### Reading text
Content starts
Modern C++: Build Custom Iterators
Written: July 27, 2024
Creating a custom iterator in C++ can transform the way you handle sequences in your code. In this post, I'll guide you through the process of writing an iterator that aligns with modern C++ practices, enhancing both performance and readability. Let's dive into the world of iterators and see how they can make your code more efficient and elegant!
Practical example
In my recent work on legacy projects, I've faced the challenge of parsing packets based on company-specific protocols. These protocols, reminiscent of familiar ones like TCP/IP, UDP, and Bluetooth, feature a fixed-size header and a variable-sized payload. However, the lack of dedicated parsing libraries in these projects have often made the code tricky to handle. In this article, I'll craft an iterator that leverages modern C++ practices to simplify the problem of parsing such packets.
Let's kick things off by defining the core problem. We have a collection of contiguous bytes in a container, and a protocol to separate these bytes into distinct packets. In C++ terms, these packets can be represented as a range of std::spans, or views of contiguous data, like this:
With this in mind, one elegant design could for example enable us to use the iterator in a range-based for loop like this:
for (std::span<std::byte> packet : packet_iterator{std::span{buffer}, protocol})
{
// Process packets
}This way, the iterator's sole responsibility is to provide views of the packets from the original buffer, separating the task of identifying packets from the actual processing. This design also avoids unnecessary copies of the original bytes and allows for potential concurrent processing of the packets, if you where to use f.ex. std::reduce(). But how do we achieve this interface? First and foremost, we need to write an iterator.
Content ends
### Input data
Content starts
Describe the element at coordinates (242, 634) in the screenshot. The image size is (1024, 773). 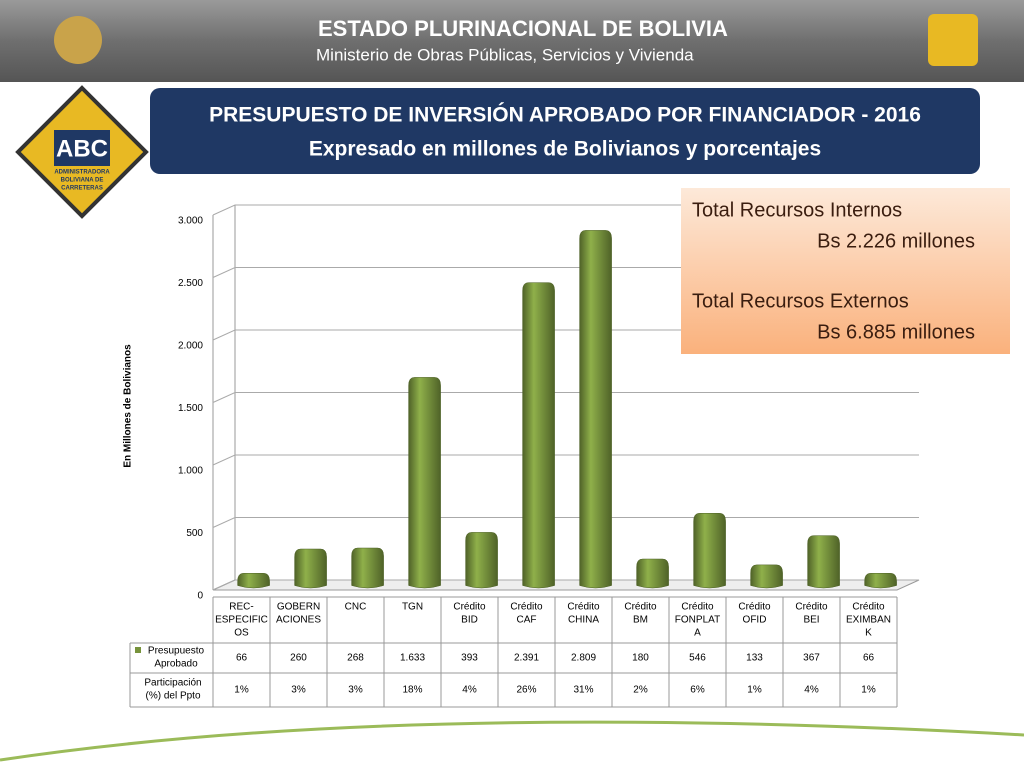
Content ends
Content starts
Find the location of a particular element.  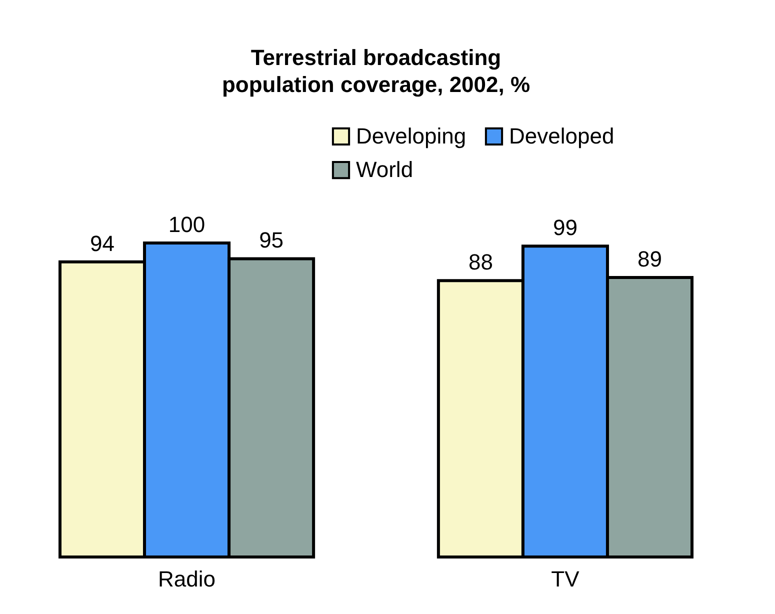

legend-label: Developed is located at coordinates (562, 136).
Content ends
### To do
Answer these questions from the C++ iterator text:
(a) Which three familiar protocols do the company-specific protocols resemble?
(b) What two parts make up each packet in those protocols?
(c) In C++ terms, how can the packets be represented?

### Solution
(a) TCP/IP, UDP, and Bluetooth.
(b) A fixed-size header and a variable-sized payload.
(c) As a range of std::spans, or views of contiguous data.